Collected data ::
-*-*-
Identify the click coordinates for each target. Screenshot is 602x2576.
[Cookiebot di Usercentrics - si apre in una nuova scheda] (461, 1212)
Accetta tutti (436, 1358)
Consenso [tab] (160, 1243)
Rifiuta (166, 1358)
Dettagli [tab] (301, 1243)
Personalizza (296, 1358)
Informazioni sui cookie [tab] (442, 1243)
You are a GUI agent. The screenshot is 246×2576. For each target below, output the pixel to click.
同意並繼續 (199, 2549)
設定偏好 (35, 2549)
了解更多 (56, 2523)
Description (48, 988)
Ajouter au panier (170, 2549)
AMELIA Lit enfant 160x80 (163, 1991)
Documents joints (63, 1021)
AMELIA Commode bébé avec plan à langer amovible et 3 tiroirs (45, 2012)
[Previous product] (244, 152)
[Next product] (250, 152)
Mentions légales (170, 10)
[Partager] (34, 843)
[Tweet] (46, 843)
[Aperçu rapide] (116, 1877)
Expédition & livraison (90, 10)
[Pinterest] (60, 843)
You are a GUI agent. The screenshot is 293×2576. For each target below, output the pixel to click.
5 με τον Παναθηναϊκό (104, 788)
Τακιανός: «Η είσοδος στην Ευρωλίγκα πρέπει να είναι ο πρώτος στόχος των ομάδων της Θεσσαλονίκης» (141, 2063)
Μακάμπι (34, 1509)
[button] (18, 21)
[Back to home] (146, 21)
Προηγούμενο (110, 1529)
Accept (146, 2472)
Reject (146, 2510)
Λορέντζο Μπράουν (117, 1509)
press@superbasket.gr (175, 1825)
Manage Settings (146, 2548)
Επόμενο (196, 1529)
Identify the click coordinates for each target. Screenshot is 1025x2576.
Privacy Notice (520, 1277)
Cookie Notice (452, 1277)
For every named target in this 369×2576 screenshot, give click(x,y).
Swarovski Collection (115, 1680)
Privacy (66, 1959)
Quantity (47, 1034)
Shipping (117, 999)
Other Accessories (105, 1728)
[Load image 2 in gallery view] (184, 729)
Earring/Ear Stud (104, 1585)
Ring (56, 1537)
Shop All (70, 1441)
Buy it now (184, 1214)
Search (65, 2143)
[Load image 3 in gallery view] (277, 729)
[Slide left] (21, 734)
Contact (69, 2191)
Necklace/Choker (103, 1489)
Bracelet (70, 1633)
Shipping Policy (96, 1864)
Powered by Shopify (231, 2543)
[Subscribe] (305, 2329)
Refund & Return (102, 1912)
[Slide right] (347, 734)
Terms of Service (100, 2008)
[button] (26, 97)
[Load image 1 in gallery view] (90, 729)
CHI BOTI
-*-*-
Task to carry out ::
The entries above hold a line with "You are a GUI agent. The screenshot is 246×2576." and a later line with "[Partager] (34, 843)". Write out exactly those lines and all lines between, nothing more.

Written solution ::
You are a GUI agent. The screenshot is 246×2576. For each target below, output the pixel to click.
同意並繼續 (199, 2549)
設定偏好 (35, 2549)
了解更多 (56, 2523)
Description (48, 988)
Ajouter au panier (170, 2549)
AMELIA Lit enfant 160x80 (163, 1991)
Documents joints (63, 1021)
AMELIA Commode bébé avec plan à langer amovible et 3 tiroirs (45, 2012)
[Previous product] (244, 152)
[Next product] (250, 152)
Mentions légales (170, 10)
[Partager] (34, 843)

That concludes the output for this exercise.